• **Source**
········

Since arriving at Princeton in 1988, Deborah Prentice has spoken with PAW on multiple occasions (most recently upon her appointment as provost last summer). Ten years ago, when Prentice was chair of the psychology department, she sat for a brief interview about one of her academic specialties: gender stereotypes.
Her comments, published during the 2008 primary battle between Barack Obama and Hillary Clinton, would prove far-sighted. She spoke about the media fascination with Clinton’s “likability,” a theme that would resurface in the 2016 campaign.
“Self-promoting women — and all political candidates have to be extremely self-promoting — run into problems because they are seen as not likable enough,” said Prentice.
She explained that female candidates must appear strong and competent, but not dominant; likable, but not weak. According to Prentice, gender stereotypes had played a larger role in that year’s primary campaign than racial stereotypes. (The interview was conducted before the Jeremiah Wright controversy broke.)
“My perception is that, when it comes to their public images, Hillary Clinton is much more her gender than Barack Obama is his race. That is, in public discussions and the media, racial stereotypes seem to come up less often as a way to explain his behavior than gender stereotypes do to explain hers. It is an interesting difference.”
The interview’s reflection on gender stereotypes has aged into something more than topical commentary. Clinton lost the 2008 primary to Obama (who tepidly deemed her “likable enough” in a debate) and the 2016 general election to Donald Trump (who called her a “nasty woman” in another nationally-televised debate). Read the full interview below.
A Moment With ... Deborah Prentice(From the March 5, 2008, issue of PAW)
This is already a historic election year, in which a woman and an African-American man emerged as the leading candidates to become the Democratic presidential nominee. PAW’s Mark F. Bernstein ’83 spoke in January with Deborah Prentice, chairwoman of the psychology department, about stereotypes — particularly gender stereotypes, one of her academic specialties.

········

• **Tasks and exercises**
1. Name every person mentioned in the Prentice article.
2. Please say whether each statement agrees with the Prentice article, answering yes or no and quoting the words that decide it: (a) Prentice arrived at Princeton in 1988. (b) The interview took place after the Jeremiah Wright controversy broke. (c) Bernstein spoke with Prentice in March.
3. Carry on the Prentice article from its last sentence.

• **Raw data**
········

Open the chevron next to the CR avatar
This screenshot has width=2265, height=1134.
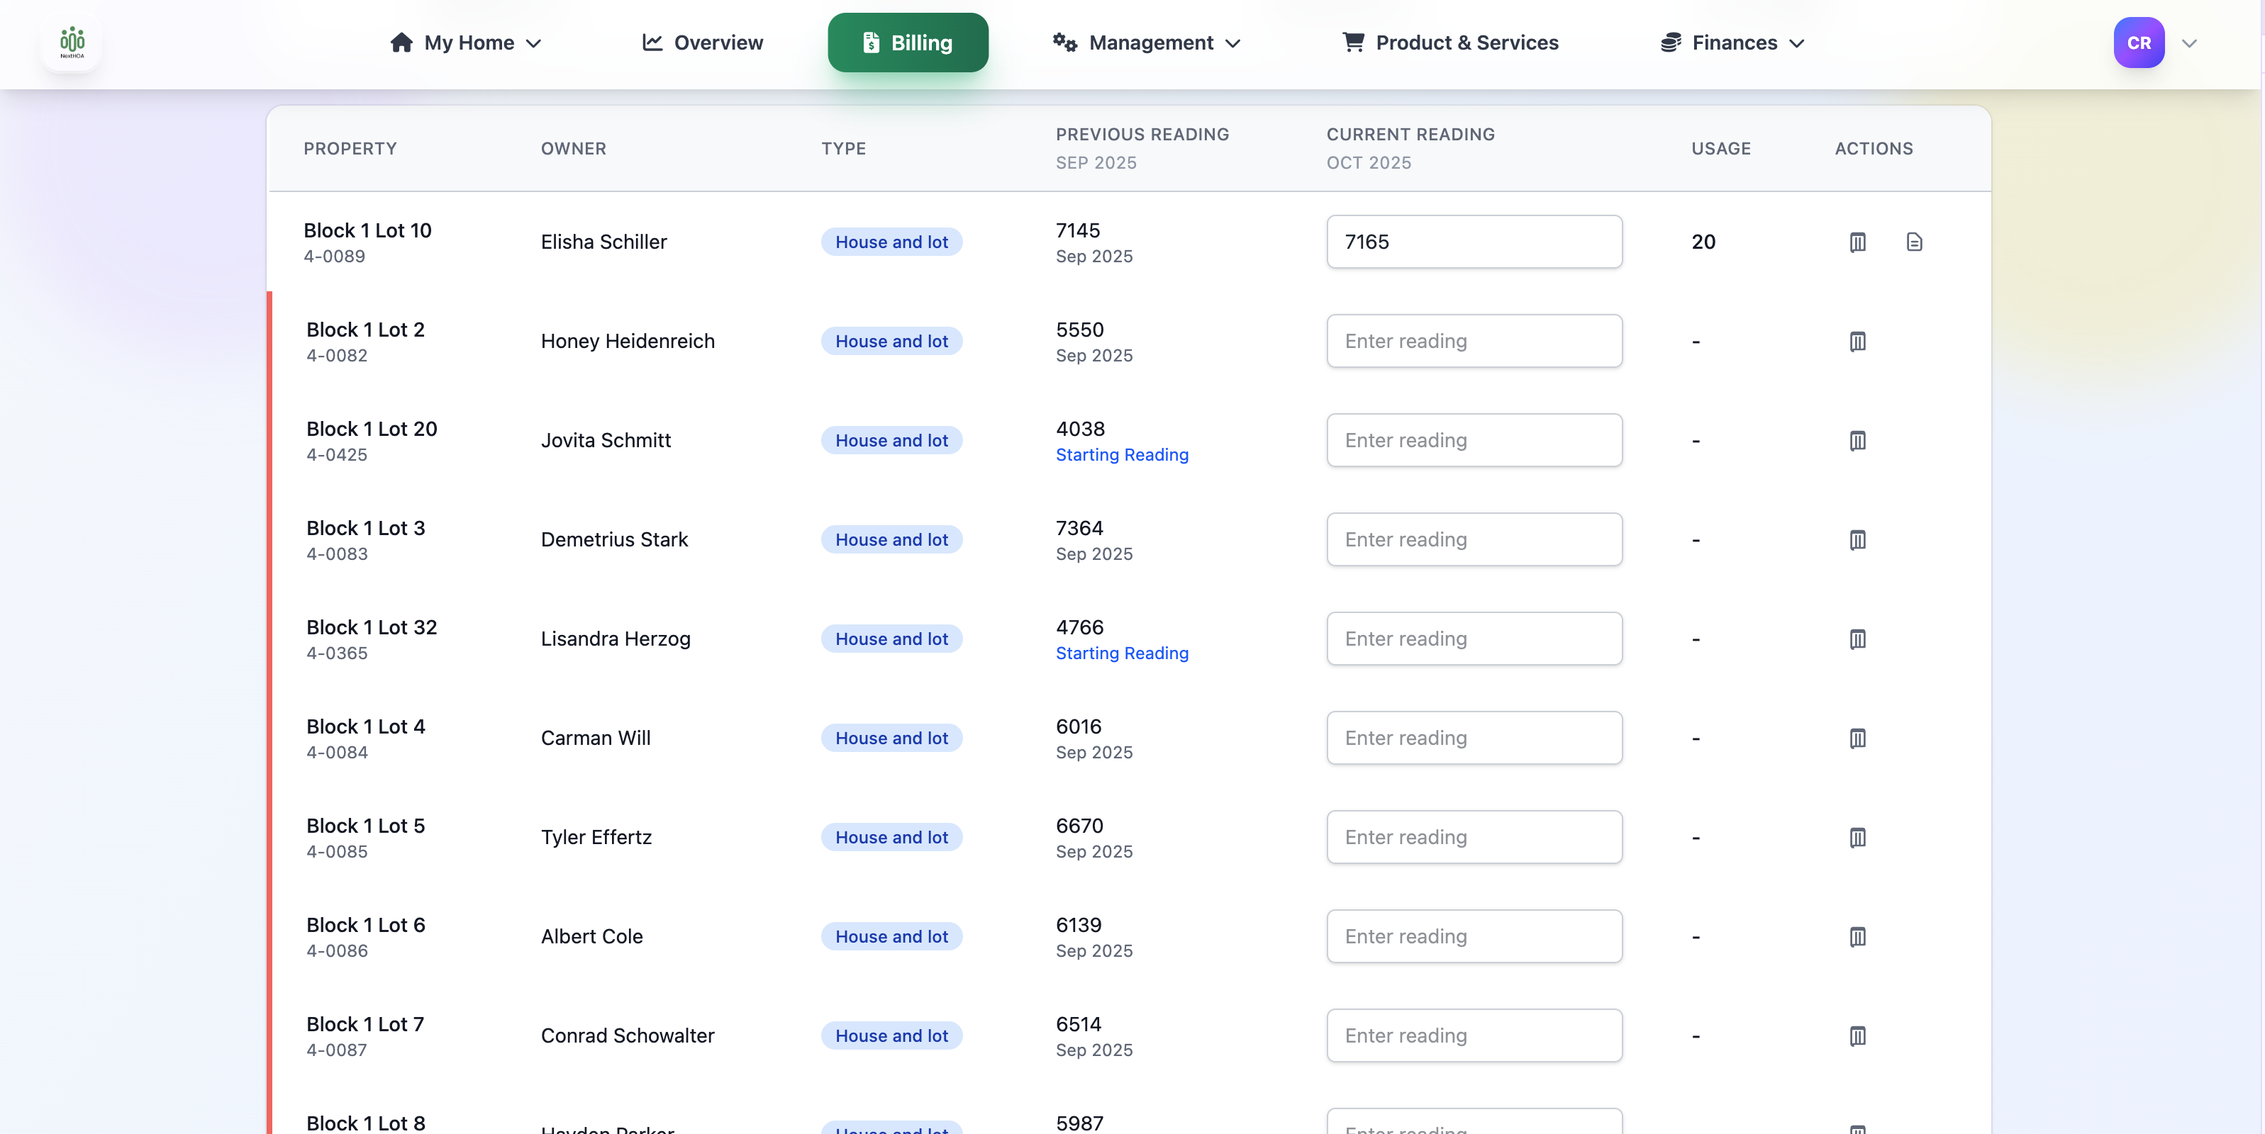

········

• **Results for each task**
1. Deborah Prentice, Barack Obama, Hillary Clinton, Jeremiah Wright, Donald Trump, Mark F. Bernstein

2.
(a) Yes: "Since arriving at Princeton in 1988"
(b) No: "The interview was conducted before the Jeremiah Wright controversy broke."
(c) No: "spoke in January with Deborah Prentice"

3.
Much has been written about Hillary Clinton’s likability. How does that play into gender stereotypes?
Self-promoting women — and all political candidates have to be extremely self-promoting — run into problems because they are seen as not likable enough. Of course, if they are not self-promoting, they are more likable but are not up to the job. Whichever way Hillary goes, she’s going to run into difficulties, given that we don’t settle for competence in our political candidates; we want them to be likable as well. It is difficult, given existing gender norms, for women to be self-promoting and likable at the same time. George [W.] Bush played on his likability, but the female version of that is something that evokes the stereotype of weakness. I can understand why women do better in parliamentary systems, where they don’t have to go directly to the people all the time.
You have said that women feel much more negatively toward dominant women than men do. Can you elaborate?
Women don’t like dominant behavior, whether it’s a man or a woman who is showing it. They think everybody should be agreeable and cooperative, and of course dominance drives these qualities out. So it is true that they don’t like dominant women, but they don’t like dominant men either. Men have more positive reactions to dominance in general, especially when it’s a man who is being dominant. They tend to have mixed reactions toward dominant women, and more positive reactions toward dominant men.
Much was made of the moment when Hillary Clinton choked up before the New Hampshire primary. What did you think of that?
It illustrates how stereotypes work. It’s not that people come in and apply stereotypes wholesale to situations, but when events happen, stereotypes provide a lens through which to interpret them. I’ve seen George Bush’s eyes well up many times. In him, it’s seen as his humanity showing through. But when Hillary did it at the diner, and especially in response to another woman asking her how she does it, it was not a man’s humanity showing through but a woman’s vulnerability. And it seems to have worked both for her and against her.
Yet in 1972, Sen. Edmund Muskie cried before the New Hampshire primary, and many people say it destroyed his candidacy. Has our perception of a candidate’s emotions changed?
It really depends on the context. Certainly people want their leaders to be human in positive ways, but they don’t want weakness. Yes, times have changed, but I do not think people have become more tolerant of weakness in their political leaders.
Have we had the same problem with racial stereotypes in this campaign?
My perception is that, when it comes to their public images, Hillary Clinton is much more her gender than Barack Obama is his race. That is, in public discussions and the media, racial stereotypes seem to come up less often as a way to explain his behavior than gender stereotypes do to explain hers. It is an interesting difference.
How does Bill Clinton’s role in the campaign affect perceptions?
If Hillary doesn’t trot Bill out, he’ll be the power behind her, whereas if she does trot him out, he’ll soak up all the attention. She’s in a difficult position.
Princeton has been coeducational for almost 40 years. Are the expectations the same for male and female students?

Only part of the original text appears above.